• _Problem requirements_
Count the lines below that contain the word "chip", and reply with that number alone.

-- START --

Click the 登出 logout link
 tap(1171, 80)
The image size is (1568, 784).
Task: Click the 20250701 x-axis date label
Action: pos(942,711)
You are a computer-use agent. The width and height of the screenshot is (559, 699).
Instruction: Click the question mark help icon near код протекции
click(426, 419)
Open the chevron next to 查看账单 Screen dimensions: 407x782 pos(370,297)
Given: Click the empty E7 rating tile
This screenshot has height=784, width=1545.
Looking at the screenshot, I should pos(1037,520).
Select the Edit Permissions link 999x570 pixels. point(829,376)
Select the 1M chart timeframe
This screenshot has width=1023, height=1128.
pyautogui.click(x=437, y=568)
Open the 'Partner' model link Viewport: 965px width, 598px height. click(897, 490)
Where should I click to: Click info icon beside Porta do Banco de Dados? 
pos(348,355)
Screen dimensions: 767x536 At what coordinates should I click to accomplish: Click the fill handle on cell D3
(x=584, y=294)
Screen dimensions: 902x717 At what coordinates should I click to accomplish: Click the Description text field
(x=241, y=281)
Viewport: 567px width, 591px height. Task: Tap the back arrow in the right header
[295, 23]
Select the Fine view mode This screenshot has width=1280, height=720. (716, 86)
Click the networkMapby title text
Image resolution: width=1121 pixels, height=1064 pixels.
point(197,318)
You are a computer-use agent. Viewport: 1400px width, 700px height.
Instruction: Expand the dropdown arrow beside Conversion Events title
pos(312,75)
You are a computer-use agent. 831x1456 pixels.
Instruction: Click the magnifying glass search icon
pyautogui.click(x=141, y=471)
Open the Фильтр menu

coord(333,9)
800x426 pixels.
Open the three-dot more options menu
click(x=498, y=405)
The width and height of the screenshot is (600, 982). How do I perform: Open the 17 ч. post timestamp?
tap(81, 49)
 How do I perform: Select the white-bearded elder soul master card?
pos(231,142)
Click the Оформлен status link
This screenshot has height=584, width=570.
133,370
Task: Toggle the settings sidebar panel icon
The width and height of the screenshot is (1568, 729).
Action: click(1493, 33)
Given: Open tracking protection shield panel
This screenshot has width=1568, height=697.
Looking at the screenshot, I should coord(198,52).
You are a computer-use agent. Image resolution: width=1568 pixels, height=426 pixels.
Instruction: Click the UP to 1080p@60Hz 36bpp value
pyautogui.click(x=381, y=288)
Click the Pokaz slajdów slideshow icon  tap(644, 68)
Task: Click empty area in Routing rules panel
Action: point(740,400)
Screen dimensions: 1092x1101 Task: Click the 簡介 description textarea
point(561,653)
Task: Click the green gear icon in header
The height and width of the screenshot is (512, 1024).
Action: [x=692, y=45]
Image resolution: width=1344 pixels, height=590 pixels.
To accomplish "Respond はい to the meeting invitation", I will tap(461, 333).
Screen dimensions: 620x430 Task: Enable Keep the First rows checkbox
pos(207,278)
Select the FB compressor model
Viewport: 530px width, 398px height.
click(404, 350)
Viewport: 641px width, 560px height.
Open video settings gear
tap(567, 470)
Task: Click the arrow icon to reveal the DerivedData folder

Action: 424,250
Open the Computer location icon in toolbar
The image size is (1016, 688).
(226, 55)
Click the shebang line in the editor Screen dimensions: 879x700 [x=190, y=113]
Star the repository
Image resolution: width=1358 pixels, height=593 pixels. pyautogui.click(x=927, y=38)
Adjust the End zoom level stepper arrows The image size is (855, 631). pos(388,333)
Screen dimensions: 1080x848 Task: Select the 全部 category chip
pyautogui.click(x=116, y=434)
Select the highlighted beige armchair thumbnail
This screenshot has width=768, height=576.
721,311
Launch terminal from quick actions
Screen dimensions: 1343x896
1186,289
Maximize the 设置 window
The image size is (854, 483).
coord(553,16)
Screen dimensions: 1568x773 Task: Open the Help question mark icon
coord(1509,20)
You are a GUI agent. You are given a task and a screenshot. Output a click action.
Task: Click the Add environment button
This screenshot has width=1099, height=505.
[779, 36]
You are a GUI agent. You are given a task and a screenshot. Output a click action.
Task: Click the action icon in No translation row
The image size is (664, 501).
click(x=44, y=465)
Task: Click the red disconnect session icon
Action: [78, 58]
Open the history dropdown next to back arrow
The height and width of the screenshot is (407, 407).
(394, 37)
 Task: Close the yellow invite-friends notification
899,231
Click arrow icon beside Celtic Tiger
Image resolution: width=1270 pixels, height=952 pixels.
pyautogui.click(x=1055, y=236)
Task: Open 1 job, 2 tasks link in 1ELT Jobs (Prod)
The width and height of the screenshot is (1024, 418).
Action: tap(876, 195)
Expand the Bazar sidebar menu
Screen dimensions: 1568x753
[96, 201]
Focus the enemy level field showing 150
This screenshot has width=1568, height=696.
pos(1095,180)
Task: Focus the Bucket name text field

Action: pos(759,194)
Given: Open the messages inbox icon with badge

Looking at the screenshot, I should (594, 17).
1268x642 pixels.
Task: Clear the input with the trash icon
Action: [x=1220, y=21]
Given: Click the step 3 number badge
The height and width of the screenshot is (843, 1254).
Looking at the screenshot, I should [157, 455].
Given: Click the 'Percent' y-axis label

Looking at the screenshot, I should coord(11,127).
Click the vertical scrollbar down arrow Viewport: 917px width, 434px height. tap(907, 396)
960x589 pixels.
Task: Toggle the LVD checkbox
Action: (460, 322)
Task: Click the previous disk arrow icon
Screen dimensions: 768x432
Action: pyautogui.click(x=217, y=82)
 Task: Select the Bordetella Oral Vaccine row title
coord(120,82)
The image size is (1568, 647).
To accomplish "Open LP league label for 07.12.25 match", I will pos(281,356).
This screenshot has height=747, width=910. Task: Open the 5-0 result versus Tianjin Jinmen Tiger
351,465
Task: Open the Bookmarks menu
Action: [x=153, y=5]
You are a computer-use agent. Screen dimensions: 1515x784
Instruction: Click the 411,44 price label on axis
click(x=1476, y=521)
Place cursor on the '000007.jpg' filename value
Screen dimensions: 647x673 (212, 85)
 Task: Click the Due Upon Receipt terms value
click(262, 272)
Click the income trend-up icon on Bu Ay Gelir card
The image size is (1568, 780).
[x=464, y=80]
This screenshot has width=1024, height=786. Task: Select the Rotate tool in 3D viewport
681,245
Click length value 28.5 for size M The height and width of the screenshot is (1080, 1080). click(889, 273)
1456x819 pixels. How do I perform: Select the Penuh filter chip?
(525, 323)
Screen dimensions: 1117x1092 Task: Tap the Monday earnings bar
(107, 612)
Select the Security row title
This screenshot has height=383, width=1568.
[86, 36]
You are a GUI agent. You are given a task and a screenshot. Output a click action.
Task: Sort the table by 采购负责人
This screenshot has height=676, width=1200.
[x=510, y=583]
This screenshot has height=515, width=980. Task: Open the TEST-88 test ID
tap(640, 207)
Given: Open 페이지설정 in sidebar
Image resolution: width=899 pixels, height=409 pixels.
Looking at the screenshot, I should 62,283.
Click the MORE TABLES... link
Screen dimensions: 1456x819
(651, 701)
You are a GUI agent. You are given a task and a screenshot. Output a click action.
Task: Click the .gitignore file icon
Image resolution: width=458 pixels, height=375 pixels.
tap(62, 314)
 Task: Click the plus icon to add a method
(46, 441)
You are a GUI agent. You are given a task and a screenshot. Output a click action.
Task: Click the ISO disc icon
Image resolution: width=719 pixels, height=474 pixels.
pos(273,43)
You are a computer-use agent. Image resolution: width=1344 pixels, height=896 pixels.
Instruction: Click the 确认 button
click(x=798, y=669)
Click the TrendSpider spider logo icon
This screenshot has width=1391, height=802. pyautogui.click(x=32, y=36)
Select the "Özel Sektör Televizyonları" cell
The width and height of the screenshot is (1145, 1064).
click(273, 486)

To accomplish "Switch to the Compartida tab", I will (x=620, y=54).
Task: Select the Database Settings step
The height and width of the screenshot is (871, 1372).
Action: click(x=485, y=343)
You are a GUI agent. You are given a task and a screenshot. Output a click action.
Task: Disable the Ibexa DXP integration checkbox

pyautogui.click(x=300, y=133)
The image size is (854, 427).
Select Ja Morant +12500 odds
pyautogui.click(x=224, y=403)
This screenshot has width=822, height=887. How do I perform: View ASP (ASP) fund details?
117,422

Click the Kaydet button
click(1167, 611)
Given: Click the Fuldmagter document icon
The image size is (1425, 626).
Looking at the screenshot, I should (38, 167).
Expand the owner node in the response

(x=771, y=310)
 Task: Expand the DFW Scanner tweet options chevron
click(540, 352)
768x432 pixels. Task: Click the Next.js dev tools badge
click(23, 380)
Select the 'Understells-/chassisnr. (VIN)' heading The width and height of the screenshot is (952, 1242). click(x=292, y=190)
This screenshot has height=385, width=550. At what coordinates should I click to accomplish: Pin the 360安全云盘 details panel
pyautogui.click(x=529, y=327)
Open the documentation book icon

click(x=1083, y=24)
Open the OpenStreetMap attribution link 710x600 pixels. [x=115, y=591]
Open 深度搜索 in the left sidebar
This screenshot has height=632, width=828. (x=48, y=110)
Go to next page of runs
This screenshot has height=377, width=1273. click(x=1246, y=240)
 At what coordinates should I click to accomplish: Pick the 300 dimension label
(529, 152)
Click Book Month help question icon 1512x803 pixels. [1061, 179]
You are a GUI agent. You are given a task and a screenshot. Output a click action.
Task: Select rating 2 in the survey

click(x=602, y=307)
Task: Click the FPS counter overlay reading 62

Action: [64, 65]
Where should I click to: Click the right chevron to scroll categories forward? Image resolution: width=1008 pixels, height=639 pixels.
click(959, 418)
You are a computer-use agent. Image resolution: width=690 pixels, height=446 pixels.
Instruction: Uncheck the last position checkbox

-- END --

• _Task response_
2